ARBEITSANWEISUNGEN.
Schreiben Sie alle folgenden Zeilen Wort für Wort ab.
════════════════
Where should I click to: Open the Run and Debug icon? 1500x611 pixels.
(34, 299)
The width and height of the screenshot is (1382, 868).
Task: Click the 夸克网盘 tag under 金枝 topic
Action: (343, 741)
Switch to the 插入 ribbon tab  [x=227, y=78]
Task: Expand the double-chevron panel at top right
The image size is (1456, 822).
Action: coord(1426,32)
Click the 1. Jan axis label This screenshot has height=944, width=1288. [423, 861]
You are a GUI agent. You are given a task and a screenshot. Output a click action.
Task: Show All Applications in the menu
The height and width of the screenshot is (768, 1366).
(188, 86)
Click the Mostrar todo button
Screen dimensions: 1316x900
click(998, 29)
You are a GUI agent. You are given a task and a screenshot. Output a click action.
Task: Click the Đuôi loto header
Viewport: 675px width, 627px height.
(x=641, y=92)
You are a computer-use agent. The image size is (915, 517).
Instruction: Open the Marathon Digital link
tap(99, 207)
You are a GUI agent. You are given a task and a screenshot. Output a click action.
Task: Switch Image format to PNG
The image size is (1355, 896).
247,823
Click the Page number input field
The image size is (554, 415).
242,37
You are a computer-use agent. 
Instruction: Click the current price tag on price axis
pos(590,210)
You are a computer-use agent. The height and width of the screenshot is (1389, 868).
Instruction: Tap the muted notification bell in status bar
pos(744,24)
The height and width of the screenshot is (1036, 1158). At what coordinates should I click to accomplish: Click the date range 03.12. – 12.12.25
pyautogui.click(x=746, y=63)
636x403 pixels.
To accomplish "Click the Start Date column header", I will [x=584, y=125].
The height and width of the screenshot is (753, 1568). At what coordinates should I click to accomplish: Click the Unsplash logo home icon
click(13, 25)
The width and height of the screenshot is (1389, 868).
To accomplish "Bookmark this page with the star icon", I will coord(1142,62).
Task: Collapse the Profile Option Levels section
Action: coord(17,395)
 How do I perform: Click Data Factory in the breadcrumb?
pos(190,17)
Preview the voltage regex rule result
════════════════
LÖSUNG DER AUFGABE.
Where should I click to: Open the Run and Debug icon? 1500x611 pixels.
(34, 299)
The width and height of the screenshot is (1382, 868).
Task: Click the 夸克网盘 tag under 金枝 topic
Action: (343, 741)
Switch to the 插入 ribbon tab  [x=227, y=78]
Task: Expand the double-chevron panel at top right
The image size is (1456, 822).
Action: coord(1426,32)
Click the 1. Jan axis label This screenshot has height=944, width=1288. [423, 861]
You are a GUI agent. You are given a task and a screenshot. Output a click action.
Task: Show All Applications in the menu
The height and width of the screenshot is (768, 1366).
(188, 86)
Click the Mostrar todo button
Screen dimensions: 1316x900
click(998, 29)
You are a GUI agent. You are given a task and a screenshot. Output a click action.
Task: Click the Đuôi loto header
Viewport: 675px width, 627px height.
(x=641, y=92)
You are a computer-use agent. The image size is (915, 517).
Instruction: Open the Marathon Digital link
tap(99, 207)
You are a GUI agent. You are given a task and a screenshot. Output a click action.
Task: Switch Image format to PNG
The image size is (1355, 896).
247,823
Click the Page number input field
The image size is (554, 415).
242,37
You are a computer-use agent. 
Instruction: Click the current price tag on price axis
pos(590,210)
You are a computer-use agent. The height and width of the screenshot is (1389, 868).
Instruction: Tap the muted notification bell in status bar
pos(744,24)
The height and width of the screenshot is (1036, 1158). At what coordinates should I click to accomplish: Click the date range 03.12. – 12.12.25
pyautogui.click(x=746, y=63)
636x403 pixels.
To accomplish "Click the Start Date column header", I will [x=584, y=125].
The height and width of the screenshot is (753, 1568). At what coordinates should I click to accomplish: Click the Unsplash logo home icon
click(13, 25)
The width and height of the screenshot is (1389, 868).
To accomplish "Bookmark this page with the star icon", I will coord(1142,62).
Task: Collapse the Profile Option Levels section
Action: coord(17,395)
 How do I perform: Click Data Factory in the breadcrumb?
pos(190,17)
Preview the voltage regex rule result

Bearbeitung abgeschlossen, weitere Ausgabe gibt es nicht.